● **GOAL**: Reproduce the records below word for word, keeping every line in its original order.

● **PROVIDED MATERIAL**:
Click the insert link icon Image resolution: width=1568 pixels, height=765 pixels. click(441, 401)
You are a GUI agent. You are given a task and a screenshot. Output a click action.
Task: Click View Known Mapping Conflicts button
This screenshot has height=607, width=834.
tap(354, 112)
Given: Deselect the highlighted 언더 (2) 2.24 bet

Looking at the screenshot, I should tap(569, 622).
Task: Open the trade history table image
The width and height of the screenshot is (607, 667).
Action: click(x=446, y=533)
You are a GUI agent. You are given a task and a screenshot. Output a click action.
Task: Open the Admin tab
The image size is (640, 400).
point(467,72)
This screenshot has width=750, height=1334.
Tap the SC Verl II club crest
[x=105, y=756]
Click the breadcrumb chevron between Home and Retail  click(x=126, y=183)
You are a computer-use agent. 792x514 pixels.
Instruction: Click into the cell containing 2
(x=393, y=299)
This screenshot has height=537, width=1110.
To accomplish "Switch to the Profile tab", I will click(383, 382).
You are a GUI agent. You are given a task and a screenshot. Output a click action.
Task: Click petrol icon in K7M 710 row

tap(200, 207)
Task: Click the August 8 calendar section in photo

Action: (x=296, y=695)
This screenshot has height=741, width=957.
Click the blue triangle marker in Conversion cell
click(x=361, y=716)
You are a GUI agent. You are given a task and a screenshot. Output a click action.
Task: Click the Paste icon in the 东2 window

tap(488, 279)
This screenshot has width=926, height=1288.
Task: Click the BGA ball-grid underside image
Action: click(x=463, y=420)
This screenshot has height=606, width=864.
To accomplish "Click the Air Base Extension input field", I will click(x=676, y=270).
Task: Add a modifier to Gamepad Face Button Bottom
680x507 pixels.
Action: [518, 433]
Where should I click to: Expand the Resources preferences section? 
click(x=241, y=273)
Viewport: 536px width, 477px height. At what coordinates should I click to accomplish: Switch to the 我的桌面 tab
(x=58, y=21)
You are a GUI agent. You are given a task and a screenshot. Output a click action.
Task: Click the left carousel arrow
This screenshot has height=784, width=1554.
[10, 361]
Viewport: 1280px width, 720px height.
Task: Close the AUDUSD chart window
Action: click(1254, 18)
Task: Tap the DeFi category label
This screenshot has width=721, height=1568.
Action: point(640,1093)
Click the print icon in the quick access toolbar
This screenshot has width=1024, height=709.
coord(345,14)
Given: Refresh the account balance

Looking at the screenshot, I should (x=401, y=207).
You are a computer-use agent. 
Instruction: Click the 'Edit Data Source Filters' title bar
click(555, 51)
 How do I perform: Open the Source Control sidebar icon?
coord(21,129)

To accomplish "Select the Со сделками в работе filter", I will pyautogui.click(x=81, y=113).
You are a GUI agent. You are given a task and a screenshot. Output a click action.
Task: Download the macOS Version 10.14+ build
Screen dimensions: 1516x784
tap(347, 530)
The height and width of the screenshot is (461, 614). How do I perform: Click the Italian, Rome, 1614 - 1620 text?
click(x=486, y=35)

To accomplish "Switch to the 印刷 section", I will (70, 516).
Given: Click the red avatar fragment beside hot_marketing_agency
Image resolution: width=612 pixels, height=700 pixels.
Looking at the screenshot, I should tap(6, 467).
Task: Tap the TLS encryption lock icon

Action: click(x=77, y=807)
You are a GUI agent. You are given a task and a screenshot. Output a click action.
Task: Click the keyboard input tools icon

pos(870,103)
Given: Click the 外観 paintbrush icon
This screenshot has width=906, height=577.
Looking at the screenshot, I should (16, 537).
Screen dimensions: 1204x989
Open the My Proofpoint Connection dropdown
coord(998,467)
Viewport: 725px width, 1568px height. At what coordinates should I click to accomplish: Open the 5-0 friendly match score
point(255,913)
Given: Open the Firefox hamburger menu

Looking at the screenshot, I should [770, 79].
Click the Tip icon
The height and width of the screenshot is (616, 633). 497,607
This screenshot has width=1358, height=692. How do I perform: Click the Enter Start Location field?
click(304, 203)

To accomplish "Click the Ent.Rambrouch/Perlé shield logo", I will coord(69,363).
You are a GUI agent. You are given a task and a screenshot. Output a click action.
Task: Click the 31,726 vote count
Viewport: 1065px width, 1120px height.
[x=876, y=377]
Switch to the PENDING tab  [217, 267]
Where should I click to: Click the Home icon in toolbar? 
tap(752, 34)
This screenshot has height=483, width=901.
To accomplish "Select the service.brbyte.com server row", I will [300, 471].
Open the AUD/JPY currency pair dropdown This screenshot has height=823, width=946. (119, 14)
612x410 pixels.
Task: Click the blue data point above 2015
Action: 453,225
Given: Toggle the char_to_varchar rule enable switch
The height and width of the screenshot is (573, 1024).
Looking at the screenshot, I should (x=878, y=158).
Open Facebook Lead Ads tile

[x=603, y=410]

● **RESPONSE FOR THIS EXERCISE**:
Click the insert link icon Image resolution: width=1568 pixels, height=765 pixels. click(441, 401)
You are a GUI agent. You are given a task and a screenshot. Output a click action.
Task: Click View Known Mapping Conflicts button
This screenshot has height=607, width=834.
tap(354, 112)
Given: Deselect the highlighted 언더 (2) 2.24 bet

Looking at the screenshot, I should tap(569, 622).
Task: Open the trade history table image
The width and height of the screenshot is (607, 667).
Action: click(x=446, y=533)
You are a GUI agent. You are given a task and a screenshot. Output a click action.
Task: Open the Admin tab
The image size is (640, 400).
point(467,72)
This screenshot has width=750, height=1334.
Tap the SC Verl II club crest
[x=105, y=756]
Click the breadcrumb chevron between Home and Retail  click(x=126, y=183)
You are a computer-use agent. 792x514 pixels.
Instruction: Click into the cell containing 2
(x=393, y=299)
This screenshot has height=537, width=1110.
To accomplish "Switch to the Profile tab", I will click(383, 382).
You are a GUI agent. You are given a task and a screenshot. Output a click action.
Task: Click petrol icon in K7M 710 row

tap(200, 207)
Task: Click the August 8 calendar section in photo

Action: (x=296, y=695)
This screenshot has height=741, width=957.
Click the blue triangle marker in Conversion cell
click(x=361, y=716)
You are a GUI agent. You are given a task and a screenshot. Output a click action.
Task: Click the Paste icon in the 东2 window

tap(488, 279)
This screenshot has width=926, height=1288.
Task: Click the BGA ball-grid underside image
Action: click(x=463, y=420)
This screenshot has height=606, width=864.
To accomplish "Click the Air Base Extension input field", I will click(x=676, y=270).
Task: Add a modifier to Gamepad Face Button Bottom
680x507 pixels.
Action: [518, 433]
Where should I click to: Expand the Resources preferences section? 
click(x=241, y=273)
Viewport: 536px width, 477px height. At what coordinates should I click to accomplish: Switch to the 我的桌面 tab
(x=58, y=21)
You are a GUI agent. You are given a task and a screenshot. Output a click action.
Task: Click the left carousel arrow
This screenshot has height=784, width=1554.
[10, 361]
Viewport: 1280px width, 720px height.
Task: Close the AUDUSD chart window
Action: click(1254, 18)
Task: Tap the DeFi category label
This screenshot has width=721, height=1568.
Action: point(640,1093)
Click the print icon in the quick access toolbar
This screenshot has width=1024, height=709.
coord(345,14)
Given: Refresh the account balance

Looking at the screenshot, I should (x=401, y=207).
You are a computer-use agent. 
Instruction: Click the 'Edit Data Source Filters' title bar
click(555, 51)
 How do I perform: Open the Source Control sidebar icon?
coord(21,129)

To accomplish "Select the Со сделками в работе filter", I will pyautogui.click(x=81, y=113).
You are a GUI agent. You are given a task and a screenshot. Output a click action.
Task: Download the macOS Version 10.14+ build
Screen dimensions: 1516x784
tap(347, 530)
The height and width of the screenshot is (461, 614). How do I perform: Click the Italian, Rome, 1614 - 1620 text?
click(x=486, y=35)

To accomplish "Switch to the 印刷 section", I will (70, 516).
Given: Click the red avatar fragment beside hot_marketing_agency
Image resolution: width=612 pixels, height=700 pixels.
Looking at the screenshot, I should tap(6, 467).
Task: Tap the TLS encryption lock icon

Action: click(x=77, y=807)
You are a GUI agent. You are given a task and a screenshot. Output a click action.
Task: Click the keyboard input tools icon

pos(870,103)
Given: Click the 外観 paintbrush icon
This screenshot has width=906, height=577.
Looking at the screenshot, I should (16, 537).
Screen dimensions: 1204x989
Open the My Proofpoint Connection dropdown
coord(998,467)
Viewport: 725px width, 1568px height. At what coordinates should I click to accomplish: Open the 5-0 friendly match score
point(255,913)
Given: Open the Firefox hamburger menu

Looking at the screenshot, I should [770, 79].
Click the Tip icon
The height and width of the screenshot is (616, 633). 497,607
This screenshot has width=1358, height=692. How do I perform: Click the Enter Start Location field?
click(304, 203)

To accomplish "Click the Ent.Rambrouch/Perlé shield logo", I will coord(69,363).
You are a GUI agent. You are given a task and a screenshot. Output a click action.
Task: Click the 31,726 vote count
Viewport: 1065px width, 1120px height.
[x=876, y=377]
Switch to the PENDING tab  [217, 267]
Where should I click to: Click the Home icon in toolbar? 
tap(752, 34)
This screenshot has height=483, width=901.
To accomplish "Select the service.brbyte.com server row", I will [300, 471].
Open the AUD/JPY currency pair dropdown This screenshot has height=823, width=946. (119, 14)
612x410 pixels.
Task: Click the blue data point above 2015
Action: 453,225
Given: Toggle the char_to_varchar rule enable switch
The height and width of the screenshot is (573, 1024).
Looking at the screenshot, I should (x=878, y=158).
Open Facebook Lead Ads tile

[x=603, y=410]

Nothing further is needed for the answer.